Passage to read:
——————

Look out at the night sky, and what do you see? Stars: glittering points of light. Sure, we also have galaxies, the massive collections of stars in the night sky, of which our Milky Way is merely one. These shining cosmic beacons appear to be the largest, most massive structures we have that are bound together. Based on what we’ve seen nearby — where 99.8% of the mass of our Solar System is bound into our Sun — we’d expect that stars would dominate the Universe. In terms of light, they surely do.

The Milky Way as seen at La Silla Observatory. Image credit: ESO / Håkon Dahle.

But what about in terms of gravity? In our Solar System, the Sun dominates. So what about in individual galaxies? You’d likely expect stars to dominate as well. If we understand how stars work (and thanks to astronomy, we think we do), and we understand how gravity works (and thanks to Newton and Einstein, we think we do), then we ought to be able to predict how quickly the stars in galaxies rotate around the center. If a galaxy is face-on to us, where we can see the entire spiral, we’d have to wait hundreds of thousands of years to be able to detect and measure significant changes in the positions of most of these stars. But if a galaxy were tilted, or edge-on to us, there’d be a trick we could use.

The Spindle Galaxy, NGC 5866, one of the finest edge-on galaxies visible from Earth. Image credit: NASA, ESA, and The Hubble Heritage Team (STScI/AURA).

As a galaxy rotates, the stars move around its core. If it’s edge-on to us, then on one side, the galaxy rotates “towards” us, while the other side rotates “away from” us. The faster the galaxy rotates, the faster the “towards” and “away” motions are. If the rotations are fast enough and your instruments are good enough, you can actually measure this effect. This was the incredible possibility that Vera Rubin began investigating. Thanks to advances in spectroscopy — the capability of breaking light up into individual wavelengths, detecting emission and absorption lines — Vera Rubin and Kent Ford started taking measurements of nearby galaxies in an attempt to measure their rotation speeds. But it wasn’t just the overall speeds that were important.

The solar spectrum shows a significant number of features, each corresponding to absorption properties of a unique element in the periodic table. Absorption features are redshifted or blueshifted if the object moves towards or away from us. Image credit: Nigel A. Sharp, NOAO/NSO/Kitt Peak FTS/AURA/NSF.

——————

Data:
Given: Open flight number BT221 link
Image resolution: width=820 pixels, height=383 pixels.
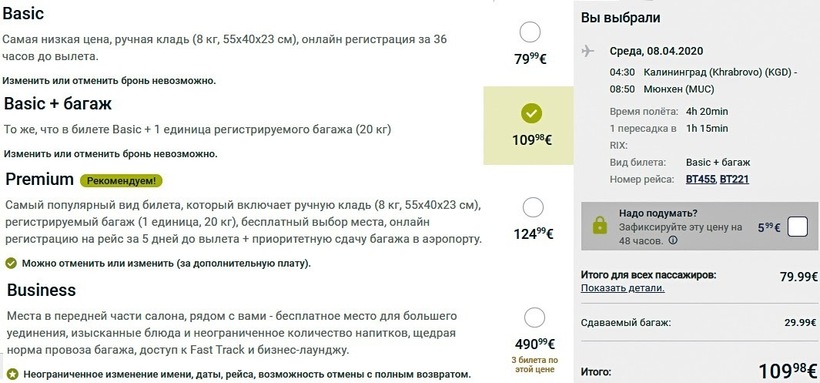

——————

Objective: Can you resume the piece on galaxy rotation speeds right after its last sentence? The listing has nothing to do with what comes next.

Result of the task:
You see, in our Solar System, the planets revolve around the Sun at a particular speed. Mercury orbits the fastest at 48 km/s, followed by Venus at 35 km/s, Earth at 30 km/s and so on, all the way down to Neptune which orbits at a paltry 5.4 km/s. The reason for this is twofold: the orbital speed depends on how much mass is interior to a planet’s orbit and how far away the planet is from the Solar System’s center-of-mass. Galactic dynamics aren’t much different, except that there are many masses contributing throughout, as the stars are found not just in a concentration at the center, but spread all throughout. Based on the masses we can see, we’d expect the central stars would rotate slowly, would increase in speed as you moved out towards the edges for a little while and then drop down to a lower value as you moved to the outskirts. But that’s not what Rubin saw at all.

Traceable stars, neutral gas, and (even farther out) globular clusters all point to the existence of dark matter, which has mass but exists in a large, diffuse halo well beyond the normal matter’s location. This effect is visible for every tilted or edge-on galaxy. Image credit: Wikimedia Commons user Stefania.deluca.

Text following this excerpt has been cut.